Along with a number of other property funds, Aberdeen increased the dilution levy on withdrawals from its fund to reflect a fall in the prices it would be able to achieve for selling property quickly to pay back investors. The move came amid concerns of a flood of investors trying to withdraw cash.
The withdrawal penalty was increased to 19 per cent but has now been put back to the 1.25 per cent level it stood at before the referendum, although a “fair value adjustment” of 7 per cent is still being applied to reflect an expected fall in commercial property values in the wake of the vote.

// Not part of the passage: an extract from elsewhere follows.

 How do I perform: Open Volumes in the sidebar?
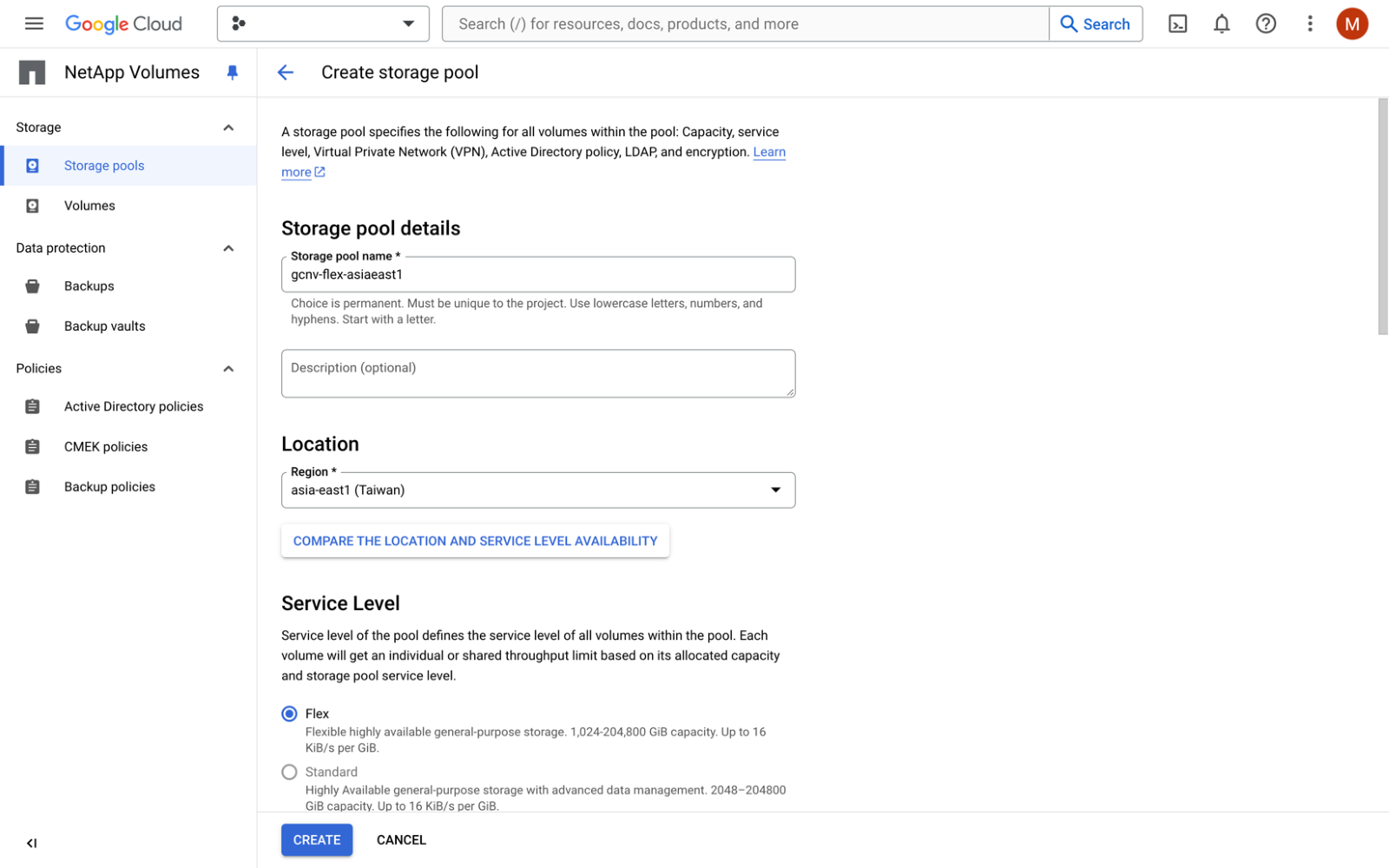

Laith Khalaf of Hargreaves Lansdown said the reduction was a sign that things were getting back to “some measure of normality in the UK property fund sector”.

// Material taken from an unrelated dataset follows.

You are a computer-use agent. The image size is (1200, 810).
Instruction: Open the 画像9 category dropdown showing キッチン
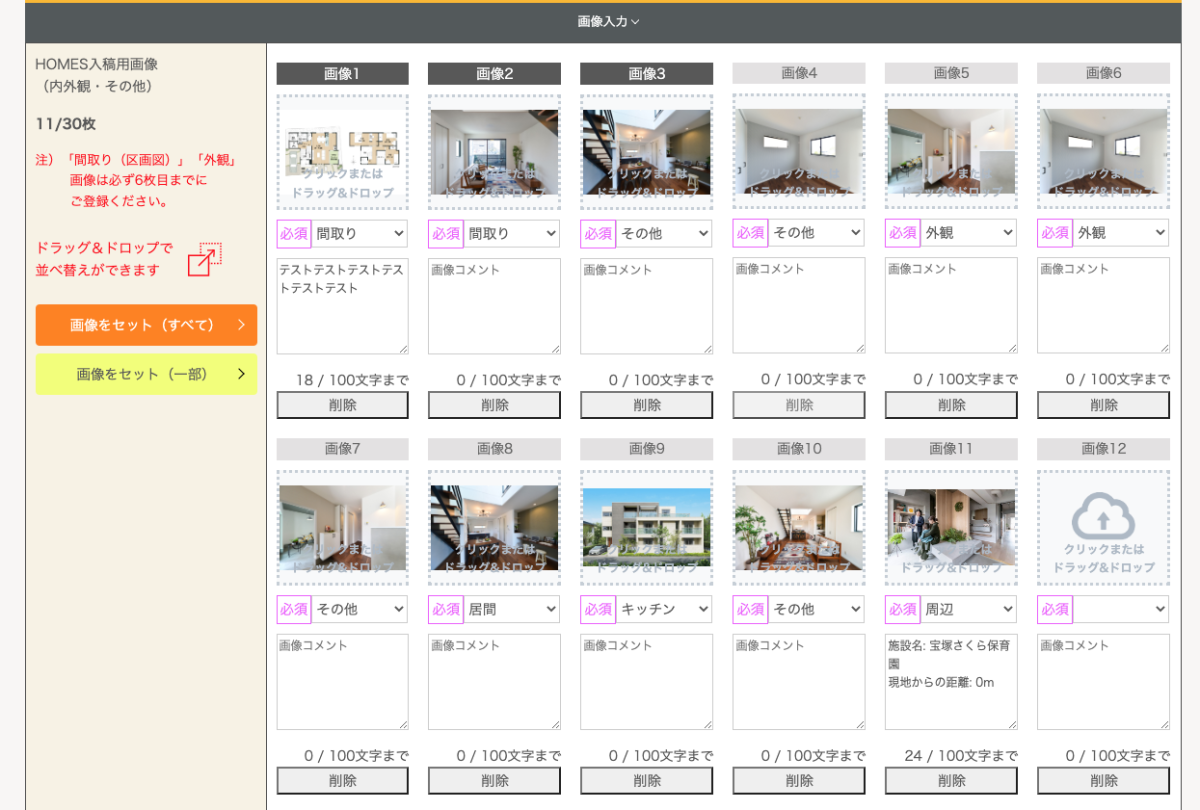tap(664, 609)
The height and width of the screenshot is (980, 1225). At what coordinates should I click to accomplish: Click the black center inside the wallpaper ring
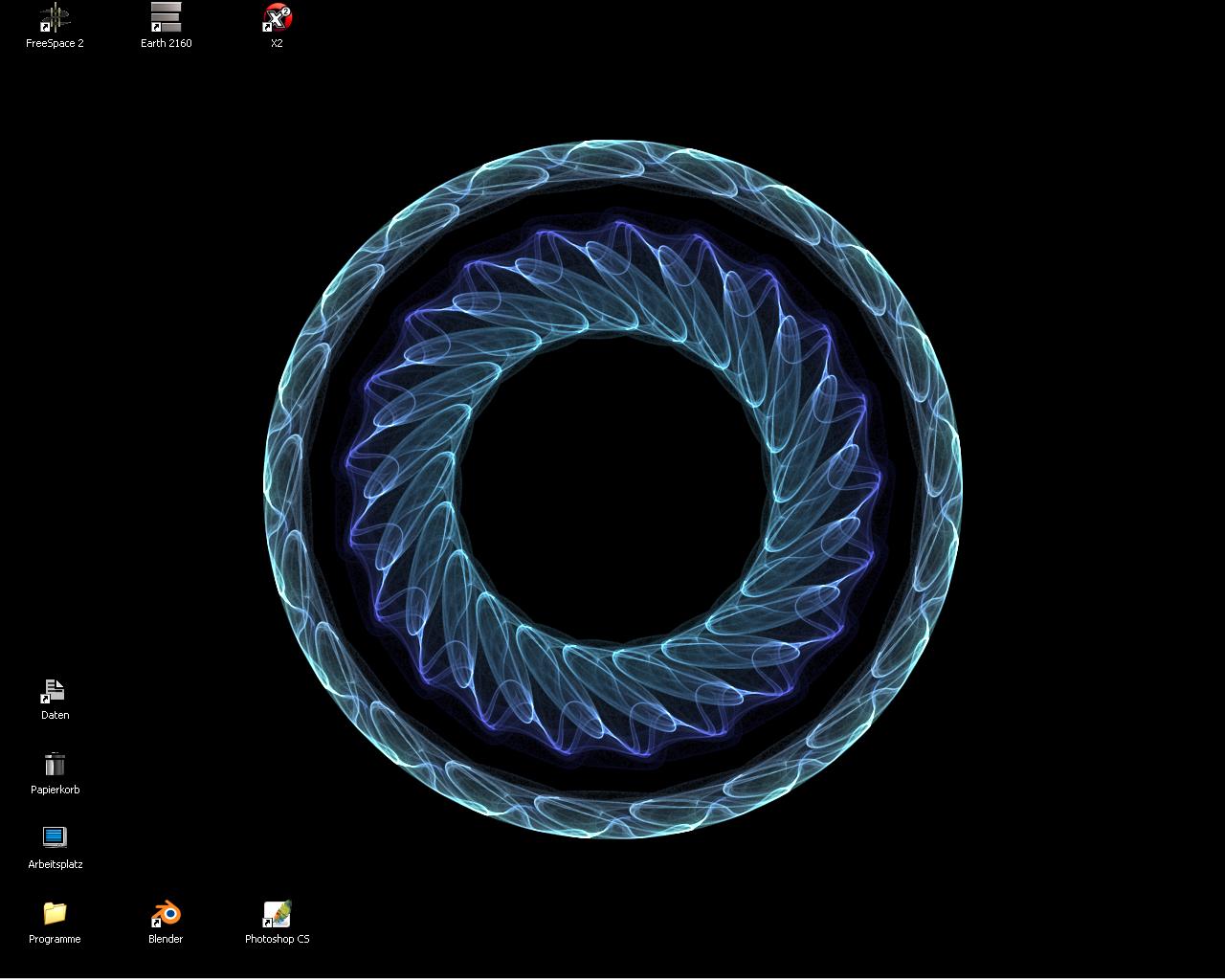(612, 488)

“However, the price movements of property funds over the past month have been quite breath-taking, particularly when you consider many investors will have chosen property as a safer alternative to the stock market,” he said.
“While things appear to be calming down for property funds, dilution levies are entirely dependent on fund flows and applied without prior notice, so investors are still playing lucky dip when they buy or sell one of these funds at the moment.”
In a separate development, Aberdeen said it had raised £115 million from pension funds to invest in the UK private rented sector (PRS) via an investment club. The move is the latest sign of growing institutional interest in PRS in the UK. Scotland’s Sigma Capital and Lomond Capital are among the key players in the sector.
Edinburgh-based Ed Crockett, who leads Aberdeen’s UK residential team, said: “Aberdeen already manages over £350m of residential property assets in the UK. We see this as an area of real interest for investors offering a stable, durable income stream with strong demographic pressure driving a fundamental change in the approach to the sector.”